Merc. Pe’ miei calcagni, non me ne curo.

Teb. Seguitemi da vicino, che parlerò a costoro. — Cavalieri, buon dì: una parola con qualcuno di voi.

Merc. Una parola con qualcuno di noi? Accoppiatela con qualche cosa: una parola e una botta.

Teb. Mi troverete abbastanza atto a ciò, se me ne date occasione.

Merc. Non potete prendere l’occasione senza che ve ne diamo?

Teb. Mercuzio, tu sei d’accordo con Romeo...

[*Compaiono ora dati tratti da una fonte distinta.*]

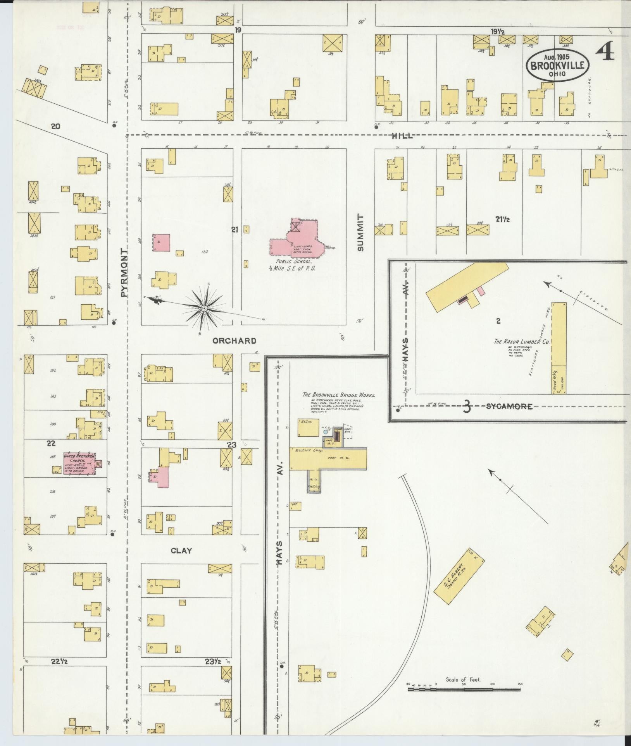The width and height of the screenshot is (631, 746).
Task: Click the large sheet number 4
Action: click(x=605, y=52)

Merc. D’accordo? che intendi dire? N’hai presi per menestrelli? Se ciò hai fatto, ecco i nostri strumenti (impugnando la spada); e vedremo se tu pure saprai metterti d’accordo coi suoni che ne usciranno.

Benv. Disputeremo forse in mezzo ad una piazza? Ritiriamoci, e favelliamo con calma. Vedete come tutti i passeggieri si fermano a guardarci?

Merc. Ne guardi chi vuole; gli uomini han gli occhi per guardare; ma io non mi muoverò di qui per far piacere a chicchessia.

(entra Romeo)

Teb. Sia pace con te. Veggo ora il mio uomo.

Merc. Il tuo uomo? Ch’io sia appiccato se veste la tua livrea. Ma va; e s’egli ti seguirà dovunque più ti piaccia, in questo senso potrai chiamarlo l’uomo tuo.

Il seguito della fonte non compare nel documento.